This is my third article on portfolio construction, following Part 1 and Part 2, and I will be discussing an investment portfolio from an industry-exposure perspective. The aim is two-fold: To ensure that our portfolio’s performance is maximized through exposure to growing sectors, and to buffer the portfolio on the downside in case of a recession by having exposure to resilient sectors. There should also ideally not be concentration in too few sectors, as concentration may have a pronounced effect on the portfolio should any of these sectors do poorly. In addition, there should preferably be limited exposure to…
The aim is two-fold: To ensure that our portfolio’s performance is maximized through exposure to growing sectors, and to buffer the portfolio on the downside in case of a recession by having exposure to resilient sectors. There should also ideally not be concentration in too few sectors, as concentration may have a pronounced effect on the portfolio should any of these sectors do poorly. In addition, there should preferably be limited exposure to cyclical sectors, as the boom-bust economic cycle tends to be accentuated in these cases. Let us delve a little more into each of the aspects mentioned above.
Choosing industries to be exposed to
The main idea in constructing an investment portfolio is that we want to have exposure to a wide variety of industries, some of which are growing and others which may be resilient. For industries in which there are long-term structural growth trends, you may wish to gain exposure to them by investing in shares in companies in these industries. Some examples which I highlighted in an earlier article include the Internet of Things, e-Commerce, and an ageing population.
As for resilient industries, these include healthcare, consumer staples, and education – these are areas in which people will still spend on, despite a recession.
Industries to be cautious of
I think investors should be cautious of sectors which are notoriously cyclical, such as those related to commodities, electronics (semi-conductors, for instance) and real estate. Exposure to such industries should be kept small – although the booms could be glorious, the busts could be brutal.
Unless you have superior insight into such industries, it is best to keep your exposure small so that the risks are contained – a sudden and unexpected blow-up would then not have adverse consequences on your entire portfolio.

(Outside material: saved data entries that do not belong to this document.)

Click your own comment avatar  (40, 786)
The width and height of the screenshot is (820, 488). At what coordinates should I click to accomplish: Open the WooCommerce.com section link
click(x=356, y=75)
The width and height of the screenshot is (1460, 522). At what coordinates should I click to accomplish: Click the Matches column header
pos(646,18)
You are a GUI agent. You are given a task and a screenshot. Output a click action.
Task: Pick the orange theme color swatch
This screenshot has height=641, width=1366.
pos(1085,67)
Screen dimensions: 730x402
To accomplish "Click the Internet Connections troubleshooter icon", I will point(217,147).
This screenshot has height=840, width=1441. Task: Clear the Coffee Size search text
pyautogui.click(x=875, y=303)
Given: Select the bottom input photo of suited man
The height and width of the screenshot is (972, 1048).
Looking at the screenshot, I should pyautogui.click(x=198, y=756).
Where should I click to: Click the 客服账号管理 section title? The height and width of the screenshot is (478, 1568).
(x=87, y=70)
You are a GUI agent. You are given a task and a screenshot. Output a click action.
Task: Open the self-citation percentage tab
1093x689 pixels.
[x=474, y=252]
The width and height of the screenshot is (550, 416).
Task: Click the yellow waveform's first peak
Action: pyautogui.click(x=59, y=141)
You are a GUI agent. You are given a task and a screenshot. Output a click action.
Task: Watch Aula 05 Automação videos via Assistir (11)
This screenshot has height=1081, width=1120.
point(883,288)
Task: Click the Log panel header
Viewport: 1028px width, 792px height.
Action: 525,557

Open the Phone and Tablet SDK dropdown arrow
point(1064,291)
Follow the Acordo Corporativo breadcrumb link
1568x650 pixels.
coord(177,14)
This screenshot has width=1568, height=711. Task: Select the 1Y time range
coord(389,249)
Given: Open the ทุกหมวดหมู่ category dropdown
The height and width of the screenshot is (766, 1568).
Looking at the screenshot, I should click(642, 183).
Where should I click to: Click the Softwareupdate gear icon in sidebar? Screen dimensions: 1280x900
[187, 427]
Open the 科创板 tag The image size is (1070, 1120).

How to weight the industries
Weighting now comes into play, as each company should be assessed for its sector exposure and weight within the portfolio. If Company A has a 50% exposure (by revenue) to the cyclical oil & gas industry and is 5% of your portfolio, while Company B has a 10% exposure to the same industry and has a 2% portfolio-weight, you have to add up the weighted exposure (50% x 5% + 10% x 2%) to get a blended exposure of 4.5% to the oil & gas industry.
After doing the simple mathematical exercise above, we can then review the various exposures and weights to see if we have excessive exposure to any particular industries in our portfolio. If there is over-exposure, the weights of each position can then be tweaked and adjusted to reduce the exposure to more manageable levels in order to reduce risks.
In the next article, I will touch on geographical exposure for the portfolio.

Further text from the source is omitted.